1.3      do not allow such a foreigner, who may be eligible for a visitor’s visa in terms of s 11 or a relative’s visa in terms of s 18 of the Act to conduct work in South Africa, in order to discharge their aforesaid parental responsibilities and rights in terms of the Children’s Act in respect of a SA citizen or permanent resident child of the aforesaid spousal relationship.

2.         The declaration of invalidity in paragraph 1 is suspended for a period of 24 months from the date of this Order to enable Parliament to remedy the inconsistencies that have resulted in the declaration.

3.         Should Parliament fail to remedy the inconsistencies that have resulted in the aforesaid declaration within the period referred to in the preceding paragraph the readings-in which are to be effected in terms of paragraph 4 of this Order shall become final, save and unless an affected and/or interested party makes application, before the expiry of the aforesaid period, for a further suspension of the aforesaid declaration and/or for such further or alternative relief as may be appropriate.

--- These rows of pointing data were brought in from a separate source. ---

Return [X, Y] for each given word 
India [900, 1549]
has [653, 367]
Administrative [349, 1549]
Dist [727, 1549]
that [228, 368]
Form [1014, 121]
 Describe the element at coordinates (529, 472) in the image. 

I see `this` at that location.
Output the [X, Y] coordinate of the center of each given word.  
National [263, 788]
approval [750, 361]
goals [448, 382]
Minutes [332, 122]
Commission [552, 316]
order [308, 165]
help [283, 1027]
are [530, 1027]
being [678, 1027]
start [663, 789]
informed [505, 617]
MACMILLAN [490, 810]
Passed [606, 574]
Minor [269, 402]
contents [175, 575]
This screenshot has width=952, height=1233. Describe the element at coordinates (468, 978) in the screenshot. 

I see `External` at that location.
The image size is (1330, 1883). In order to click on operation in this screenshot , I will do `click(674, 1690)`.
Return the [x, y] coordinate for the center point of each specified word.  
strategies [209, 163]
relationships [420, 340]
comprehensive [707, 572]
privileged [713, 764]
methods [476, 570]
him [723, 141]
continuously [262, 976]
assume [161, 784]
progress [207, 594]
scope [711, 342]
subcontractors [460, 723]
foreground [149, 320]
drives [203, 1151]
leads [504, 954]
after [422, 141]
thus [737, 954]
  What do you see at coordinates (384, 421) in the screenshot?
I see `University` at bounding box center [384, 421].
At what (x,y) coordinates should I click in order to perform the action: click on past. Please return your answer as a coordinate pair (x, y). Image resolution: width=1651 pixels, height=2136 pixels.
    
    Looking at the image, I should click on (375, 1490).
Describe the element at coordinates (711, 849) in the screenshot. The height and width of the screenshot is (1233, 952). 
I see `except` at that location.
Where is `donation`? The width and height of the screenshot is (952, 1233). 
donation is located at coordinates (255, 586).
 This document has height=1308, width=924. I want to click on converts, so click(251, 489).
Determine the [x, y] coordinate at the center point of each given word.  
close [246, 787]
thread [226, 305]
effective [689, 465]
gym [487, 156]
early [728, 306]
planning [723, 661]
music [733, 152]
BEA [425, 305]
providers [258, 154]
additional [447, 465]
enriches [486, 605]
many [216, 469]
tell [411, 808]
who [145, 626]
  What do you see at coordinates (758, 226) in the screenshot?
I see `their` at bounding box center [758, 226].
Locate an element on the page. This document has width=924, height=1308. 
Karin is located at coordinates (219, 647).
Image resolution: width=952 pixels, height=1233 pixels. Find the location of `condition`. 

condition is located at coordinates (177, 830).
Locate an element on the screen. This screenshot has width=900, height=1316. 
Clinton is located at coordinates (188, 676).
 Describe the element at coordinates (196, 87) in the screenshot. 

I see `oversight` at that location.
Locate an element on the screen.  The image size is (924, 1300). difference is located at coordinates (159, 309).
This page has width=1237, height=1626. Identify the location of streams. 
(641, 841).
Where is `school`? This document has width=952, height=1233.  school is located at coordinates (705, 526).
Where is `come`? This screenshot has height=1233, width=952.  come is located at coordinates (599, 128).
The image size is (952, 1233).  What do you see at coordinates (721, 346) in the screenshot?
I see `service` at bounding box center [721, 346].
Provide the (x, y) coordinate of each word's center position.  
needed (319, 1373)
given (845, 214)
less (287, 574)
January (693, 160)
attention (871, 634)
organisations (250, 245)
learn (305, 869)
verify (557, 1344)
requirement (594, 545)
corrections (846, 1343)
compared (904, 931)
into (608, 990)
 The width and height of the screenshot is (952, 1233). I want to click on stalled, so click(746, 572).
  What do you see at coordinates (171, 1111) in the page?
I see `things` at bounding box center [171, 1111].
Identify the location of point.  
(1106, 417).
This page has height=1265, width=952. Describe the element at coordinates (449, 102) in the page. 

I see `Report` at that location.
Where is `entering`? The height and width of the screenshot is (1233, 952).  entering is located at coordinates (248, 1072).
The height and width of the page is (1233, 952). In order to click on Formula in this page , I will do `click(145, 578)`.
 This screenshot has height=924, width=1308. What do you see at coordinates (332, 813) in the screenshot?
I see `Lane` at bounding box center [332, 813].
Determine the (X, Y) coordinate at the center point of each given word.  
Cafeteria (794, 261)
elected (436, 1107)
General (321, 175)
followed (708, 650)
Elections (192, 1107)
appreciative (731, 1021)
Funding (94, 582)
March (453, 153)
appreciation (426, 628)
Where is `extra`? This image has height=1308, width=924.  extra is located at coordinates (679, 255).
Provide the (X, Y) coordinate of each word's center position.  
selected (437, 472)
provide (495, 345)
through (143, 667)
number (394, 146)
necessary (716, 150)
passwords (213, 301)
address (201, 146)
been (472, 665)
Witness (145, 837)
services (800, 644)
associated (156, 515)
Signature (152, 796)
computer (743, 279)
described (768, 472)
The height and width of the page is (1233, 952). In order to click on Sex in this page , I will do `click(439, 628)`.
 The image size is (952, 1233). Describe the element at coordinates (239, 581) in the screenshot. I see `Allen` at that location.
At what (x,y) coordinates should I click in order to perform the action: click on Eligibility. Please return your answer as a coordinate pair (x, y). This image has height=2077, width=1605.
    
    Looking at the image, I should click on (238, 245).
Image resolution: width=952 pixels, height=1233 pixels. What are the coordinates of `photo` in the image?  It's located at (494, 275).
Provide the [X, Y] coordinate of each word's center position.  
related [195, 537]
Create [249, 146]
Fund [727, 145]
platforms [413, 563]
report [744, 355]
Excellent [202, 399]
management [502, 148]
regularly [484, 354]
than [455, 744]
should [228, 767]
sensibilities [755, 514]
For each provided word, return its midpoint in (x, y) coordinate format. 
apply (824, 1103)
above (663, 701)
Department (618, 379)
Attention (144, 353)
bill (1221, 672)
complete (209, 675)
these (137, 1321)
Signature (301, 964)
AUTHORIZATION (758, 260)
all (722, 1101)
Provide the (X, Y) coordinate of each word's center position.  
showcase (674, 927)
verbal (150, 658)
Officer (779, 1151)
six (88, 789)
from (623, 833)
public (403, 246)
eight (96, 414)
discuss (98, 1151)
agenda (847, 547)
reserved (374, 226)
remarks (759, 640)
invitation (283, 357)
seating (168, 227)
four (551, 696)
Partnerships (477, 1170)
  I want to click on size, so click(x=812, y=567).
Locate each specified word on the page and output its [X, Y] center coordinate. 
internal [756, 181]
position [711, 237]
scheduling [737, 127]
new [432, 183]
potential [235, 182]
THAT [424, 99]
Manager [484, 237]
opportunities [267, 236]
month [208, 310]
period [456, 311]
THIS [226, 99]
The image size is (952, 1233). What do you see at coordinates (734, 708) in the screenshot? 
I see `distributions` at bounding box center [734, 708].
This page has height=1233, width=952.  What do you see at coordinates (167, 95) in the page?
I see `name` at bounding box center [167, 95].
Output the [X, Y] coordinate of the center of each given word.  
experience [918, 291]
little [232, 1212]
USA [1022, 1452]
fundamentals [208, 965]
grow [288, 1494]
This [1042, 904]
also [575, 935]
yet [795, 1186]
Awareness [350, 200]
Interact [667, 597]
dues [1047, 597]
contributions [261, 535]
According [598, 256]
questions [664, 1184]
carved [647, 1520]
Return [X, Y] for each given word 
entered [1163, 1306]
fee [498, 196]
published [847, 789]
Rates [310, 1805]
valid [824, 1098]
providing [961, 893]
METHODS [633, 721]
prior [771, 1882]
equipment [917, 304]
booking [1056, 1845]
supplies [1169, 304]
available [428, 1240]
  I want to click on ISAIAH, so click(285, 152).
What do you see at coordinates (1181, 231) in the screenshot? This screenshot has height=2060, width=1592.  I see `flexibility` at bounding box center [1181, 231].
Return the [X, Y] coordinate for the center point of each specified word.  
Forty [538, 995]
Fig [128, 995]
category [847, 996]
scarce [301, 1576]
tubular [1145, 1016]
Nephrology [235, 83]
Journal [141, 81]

4.         During the period of suspension, the following is to be read into the regulations and provisions of the Act:

4.1      Regulation 9(9) of the Immigration Regulations is to be read to include, as sub-regulation 9(9)(iv): ‘(iv) is the foreign parent of a SA citizen or permanent resident child of a spousal relationship in respect of which a spousal visa was issued in terms of s 11(6) which is no longer valid by virtue of the termination of the aforesaid spousal relationship, and in respect of which child the foreign parent has parental responsibilities and rights in terms of the Children’s Act 38 of 2005, which they are discharging’;

4.2       Regulation 11(4) of the Immigration Regulations is to be read to include, as sub-regulation 11(4)(d): ‘(d)’ work which a foreigner who was the holder of a spousal visa in terms of s 11(6) of the Act (which visa is no longer valid by virtue of the termination of the spousal relationship on which it was based), is able to demonstrate he/she is required to perform in order to discharge parental responsibilities and rights in terms of the Children’s Act 38 of 2005 in respect of a SA citizen or permanent resident child of the aforesaid spousal relationship, and which responsibilities and rights they were discharging at the time of the termination of the said spousal visa,’

4.3      Section 18(2) of the Act is to be read as follows: ’Save in the case of a foreigner who (i) was formerly the holder of a spousal visa in terms of s 11(6) which is no longer valid because the spousal relationship on which it was based no longer exists, who (ii) is able to demonstrate that such work is required by the foreigner in order to discharge parental responsibilities and rights in terms of the Children’s Act 38 of 2005 in respect of a SA citizen or permanent resident child of the aforesaid spousal relationship, the holder of a relative’s visa may not conduct work.’"

Wishing you the best,
Athalie

Answered on Sept. 14, 2023, 1:46 p.m.